Ulu Önderimiz, kadının erkekle birlikte öğrenim yapması, sosyal, kültürel ve ekonomik hayatta görev alması görüşünü benimsemişti. Türk Medenî Kanunu'nun kabul edilmesiyle, toplumsal ve ekonomik hayatta kadın erkek eşitliği sağlanmıştı. 1930'da kadınlara belediye seçimlerine katılma hakkı tanındı. 1933'te muhtarlık seçimlerine katılma hakkına kavuştu. 1934'te yapılan Anayasa değişikliği ile Avrupa ülkelerinin birçoğundan önce, milletvekili seçme ve seçilme hakkını kazandı
Yüce Ata, bir konuşmasında; "Türk kadını dünyanın en aydın, en faziletli ve en ağır kadını olmalıdır." demiştir. Atatürk "Bizim dinimiz hiçbir vakit kadınların erkeklerden geri kalmasını talep etmemiştir. Allah'ın emrettiği şey, erkek ve kadının beraber olarak ilim ve bilgiyi kazanmasıdır" sözü ile toplum hayatında kadının önemini belirtmişti.

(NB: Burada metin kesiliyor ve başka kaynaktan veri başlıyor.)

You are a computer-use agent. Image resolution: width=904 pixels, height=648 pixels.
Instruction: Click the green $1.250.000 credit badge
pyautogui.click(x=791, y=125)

Günümüzde Yüce Atamız’ın gösterdiği hedefe ulaştığımız söylenemez. Ancak, çok aşamalar katedildiği de bir gerçek. Öteyandan, Bosna-Hersek- Kosova, Afganistan, Irak, Cezayir, Çeçenistan ve pek çok yerdeki kadınların durumunu, içler acısı tablolarla sergileyebiliriz. Bir yandan bombalarla mücadele ederken, bir yandan tecavüze uğrayarak savaşta en büyük bedeli ödediklerini anımsayalım ve bir empati yapalım. Tanrı, beterin beterinden korusun.
Varsın Dünya Kadınlarının bir günü, ama bizim kadınlarımızın her günü kutlu olsun.